This book deals with Edward York, the son of a member of the High Council. Edward and his sister Samantha were illegally modified genetically, in an attempt to boost their intelligence and strength. Edward's mods failed, so he has spent his life as a dumb bodyguard for his brilliant sister. But 20 years before the action of the book, war broke out on the planet Troyen, where Edward and Samantha were part of the diplomatic corps.

Edward has finally been rescued and taken to Celestia, a human colony which has accepted a great many refugees from Troyen. These refugees were Mandasar children (the Mandasar being the non-human race native to Troyen). The Mandasar are intriguing aliens: they have several "castes", like ants, and they have a Queen, like ants. Once on Celestia, Edward realizes something bad is going on with the refugee Mandasar children, now grown to adulthood. They are being enslaved, victims of the lack of adult Mandasars. He meets Festina Ramos, heroine of Gardner's earlier books, who also suspects wrongdoing. Festina, Edward, and some of the Mandasars are soon on their way back to Troyen, to try to figure out what's really going on behind the scenes. The book is action-packed, and full of neat ideas as well.

It's instructive just to list the ingredients Gardner has thrown into his pot: several neat alien races, nanotechnology, telepathy and some clever uses of it, precognition, a man with a glass stomach, at least two varieties of human/alien hybrid, genetic engineering, some diabolical weapons tech. Mix in plenty of scheming, plenty of action, plenty of colour. The result is a compelling adventure story, and lots of fun for the reader.

The book isn't perfect. You do have to swallow some of the basic implausibilities of the entire series: mainly the League of Peoples' ability to detect and kill "dangerous non-sentients" (and what seem to me to be inconsistent and sometimes changing rules defining "dangerous non-sentients"), as well as the hard-to-believe rationale behind the "expendable" Explorer Corps. In addition, the bad guys are pretty cartoonishly bad. And the ending, while satisfying, has aspects of deus ex machina to it, though those aspects were at least foreshadowed fairly well. (I'd quibble, too, that as psi powers go I hate precognition, but I think that's a personal quirk of mine, and it can't be held against the book.) But these weaknesses didn't stop me from enjoying myself immensely as I gobbled this book down.

▶ [Provided information]:
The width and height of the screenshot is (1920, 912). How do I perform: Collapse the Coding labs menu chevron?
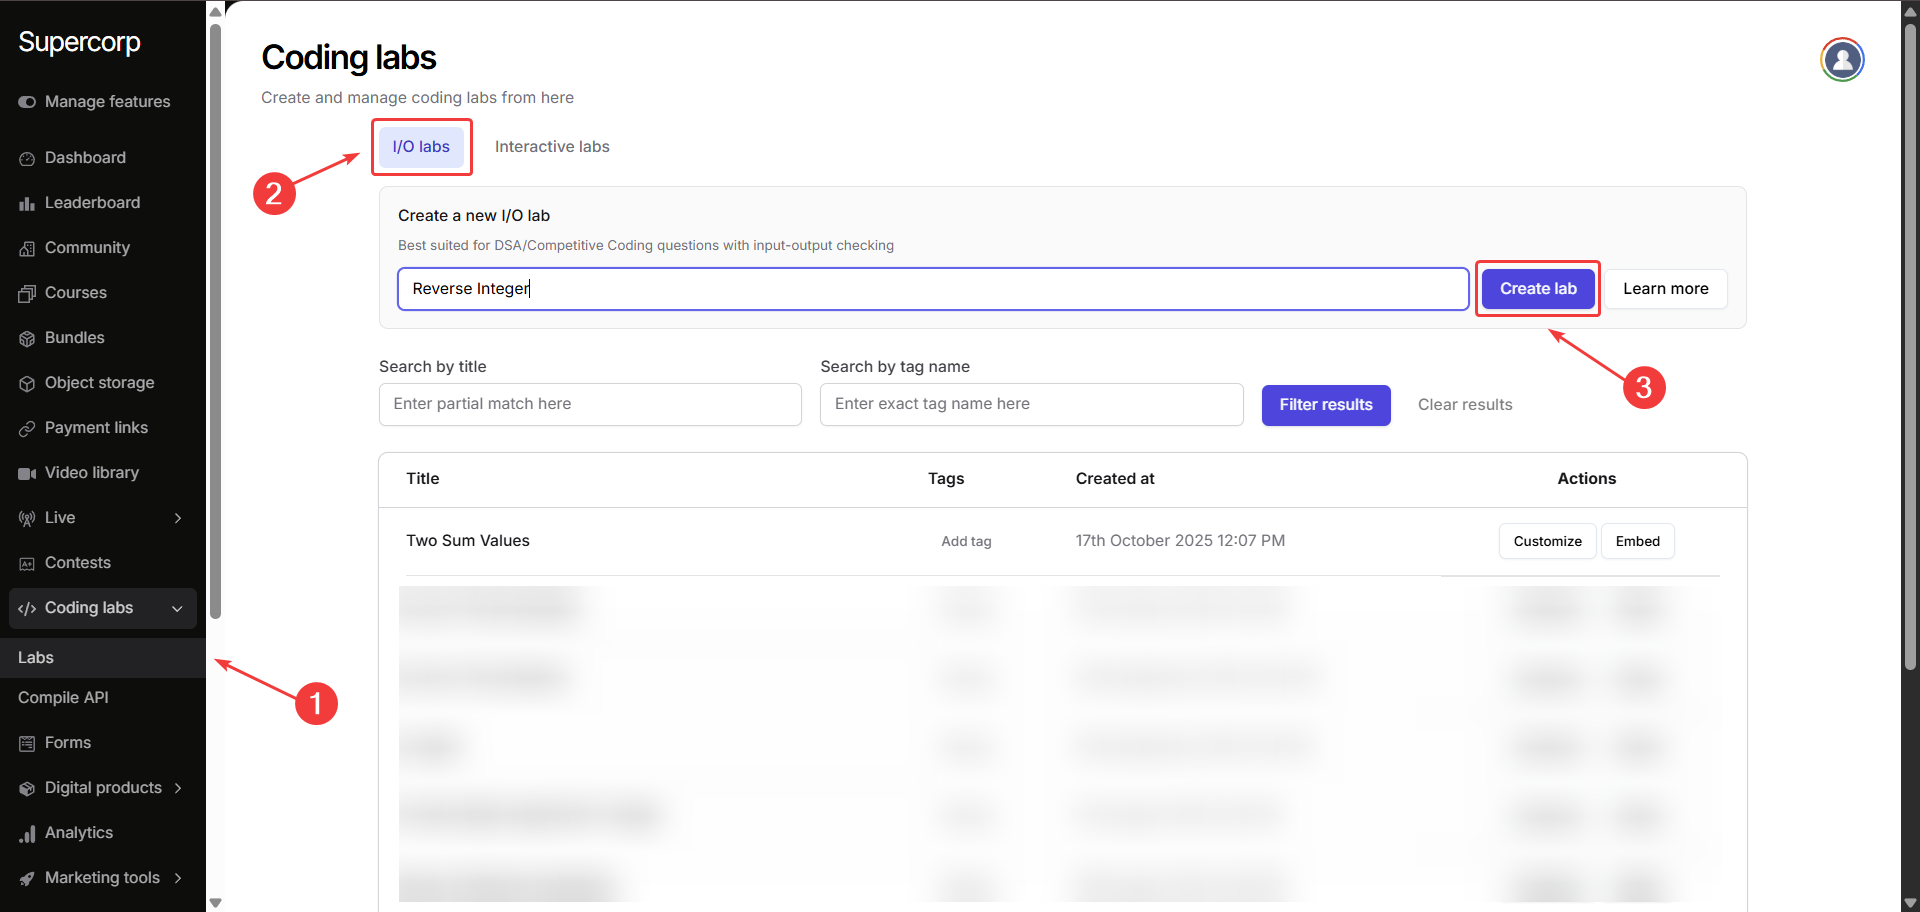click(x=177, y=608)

--

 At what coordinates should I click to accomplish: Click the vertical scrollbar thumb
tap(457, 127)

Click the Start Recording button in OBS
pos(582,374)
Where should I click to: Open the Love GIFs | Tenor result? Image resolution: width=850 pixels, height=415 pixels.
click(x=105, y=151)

▶ [Tasks]:
a) According to the book review, why has Edward spent his life as a bodyguard for his sister? Answer in one to three sentences.
b) In the book review, where is Edward taken after he is rescued?
c) Pick up the book review where it stops and keep writing.

▶ [Numbered responses]:
a) Edward and his sister Samantha were both illegally modified genetically to boost their intelligence and strength. Edward's modifications failed, so he has spent his life as a dumb bodyguard for his brilliant sister.

b) He is taken to Celestia, a human colony that has accepted many refugees from Troyen.

c)
Rating: 5 stars
Summary: A Terrific Story with many twists
Review: The Hunted is a terrific book that mixes great science fiction with mysteries that keep you guessing, and some nice touches of humor.

For those of you who are new to James Alan Gardner, I would recommend first reading one of his other books, "Expendable" which sets up some of the characters and space organizations that are in Hunted.

Rating: 5 stars
Summary: Highly Addictive
Review: There are some books you just want to read, read, read until you get to the end because they're just that good, this was one of those books. Much like Expendable, this is a first-person yarn, and like any good first-person story it has a narrator that the reader can enjoy listening to for 400+ pages. In this story, our narrator Edward York starts out as a Forrest Gump kind of character, a little slow, but also very disarming because he's so kind and gentle. Slowly York becomes tangled in a huge web of deceit and treachery, but is able to save the day with a little help from his friends. Those friends include old favorites like Phylar Tobit and of course Festina Ramos.

Hunted is an exciting, action-packed book with riveting plot twists and great characters. For hardcore SF readers this might not be serious enough or have enough scientific mumbo-jumbo, and maybe some of the plot twists are rather predictable, but this is just an exciting, entertaining read.

After reading Expendable and Hunted, I'm definitely going to pick up the rest of Gardner's books in this series, I'd recommend you do the same. Since there are no immortal see-through people and no choppy subheadings, I can feel good about giving this book five stars.